Go through the listing beneath this task and return every line that carries the string "computer".

------------------------------------------------------------------------

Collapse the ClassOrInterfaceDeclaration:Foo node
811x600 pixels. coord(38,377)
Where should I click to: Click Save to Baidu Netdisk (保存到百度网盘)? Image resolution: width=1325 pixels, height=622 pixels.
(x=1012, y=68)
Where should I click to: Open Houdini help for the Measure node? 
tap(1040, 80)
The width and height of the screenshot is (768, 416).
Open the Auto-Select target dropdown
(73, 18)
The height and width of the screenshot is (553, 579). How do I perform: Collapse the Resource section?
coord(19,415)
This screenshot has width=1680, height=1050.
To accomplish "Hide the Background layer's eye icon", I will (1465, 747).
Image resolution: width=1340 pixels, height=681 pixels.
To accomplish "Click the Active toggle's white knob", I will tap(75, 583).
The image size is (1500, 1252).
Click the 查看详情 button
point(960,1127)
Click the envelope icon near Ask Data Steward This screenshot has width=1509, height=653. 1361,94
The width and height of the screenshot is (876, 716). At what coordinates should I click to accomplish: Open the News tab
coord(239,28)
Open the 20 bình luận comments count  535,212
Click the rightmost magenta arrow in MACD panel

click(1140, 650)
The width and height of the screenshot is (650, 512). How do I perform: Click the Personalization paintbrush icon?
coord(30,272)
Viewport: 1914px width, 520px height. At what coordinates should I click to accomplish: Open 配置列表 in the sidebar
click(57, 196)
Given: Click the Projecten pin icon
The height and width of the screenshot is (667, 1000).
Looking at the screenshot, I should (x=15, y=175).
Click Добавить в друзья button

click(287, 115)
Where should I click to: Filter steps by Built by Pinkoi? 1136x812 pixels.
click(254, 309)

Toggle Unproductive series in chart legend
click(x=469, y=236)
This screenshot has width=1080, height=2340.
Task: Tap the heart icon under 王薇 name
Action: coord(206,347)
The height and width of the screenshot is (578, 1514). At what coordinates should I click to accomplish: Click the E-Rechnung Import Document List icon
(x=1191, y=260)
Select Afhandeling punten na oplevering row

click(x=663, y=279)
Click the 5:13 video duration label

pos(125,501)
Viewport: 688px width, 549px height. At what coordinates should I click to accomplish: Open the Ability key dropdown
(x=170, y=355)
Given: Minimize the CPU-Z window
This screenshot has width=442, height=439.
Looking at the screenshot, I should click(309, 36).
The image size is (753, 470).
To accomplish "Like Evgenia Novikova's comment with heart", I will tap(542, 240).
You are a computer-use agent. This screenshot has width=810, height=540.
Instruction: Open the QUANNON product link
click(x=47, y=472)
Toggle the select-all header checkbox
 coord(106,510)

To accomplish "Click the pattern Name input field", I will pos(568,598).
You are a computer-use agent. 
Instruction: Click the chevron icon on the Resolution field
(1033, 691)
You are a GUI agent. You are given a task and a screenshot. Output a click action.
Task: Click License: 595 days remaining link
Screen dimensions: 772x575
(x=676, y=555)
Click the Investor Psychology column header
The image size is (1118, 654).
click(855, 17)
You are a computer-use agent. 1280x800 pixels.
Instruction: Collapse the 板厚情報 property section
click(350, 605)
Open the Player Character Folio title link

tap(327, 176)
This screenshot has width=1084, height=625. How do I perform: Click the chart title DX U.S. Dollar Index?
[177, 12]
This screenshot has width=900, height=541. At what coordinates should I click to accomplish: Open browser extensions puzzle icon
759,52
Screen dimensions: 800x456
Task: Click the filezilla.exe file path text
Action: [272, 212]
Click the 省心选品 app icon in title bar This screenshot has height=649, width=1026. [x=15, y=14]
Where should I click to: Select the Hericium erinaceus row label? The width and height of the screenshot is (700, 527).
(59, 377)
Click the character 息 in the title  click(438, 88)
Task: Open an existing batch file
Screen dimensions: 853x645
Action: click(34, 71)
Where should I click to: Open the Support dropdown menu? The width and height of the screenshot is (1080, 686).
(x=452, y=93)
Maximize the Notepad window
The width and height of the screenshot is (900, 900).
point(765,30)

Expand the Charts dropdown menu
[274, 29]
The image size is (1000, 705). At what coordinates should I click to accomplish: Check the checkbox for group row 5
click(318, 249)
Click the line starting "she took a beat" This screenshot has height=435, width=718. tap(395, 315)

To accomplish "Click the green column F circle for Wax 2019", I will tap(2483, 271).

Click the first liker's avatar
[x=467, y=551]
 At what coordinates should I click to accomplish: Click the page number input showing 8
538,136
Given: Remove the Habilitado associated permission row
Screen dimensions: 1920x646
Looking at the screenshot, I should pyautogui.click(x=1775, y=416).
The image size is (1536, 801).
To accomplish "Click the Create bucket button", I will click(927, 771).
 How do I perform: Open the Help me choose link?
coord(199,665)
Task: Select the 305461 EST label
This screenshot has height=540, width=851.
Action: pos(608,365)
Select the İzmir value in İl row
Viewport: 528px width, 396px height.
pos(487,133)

------------------------------------------------------------------------

[Answer for this exercise]
You are a computer-use agent. This screenshot has width=810, height=540.
You are a computer-use agent. 
You are a computer-use agent. 1280x800 pixels.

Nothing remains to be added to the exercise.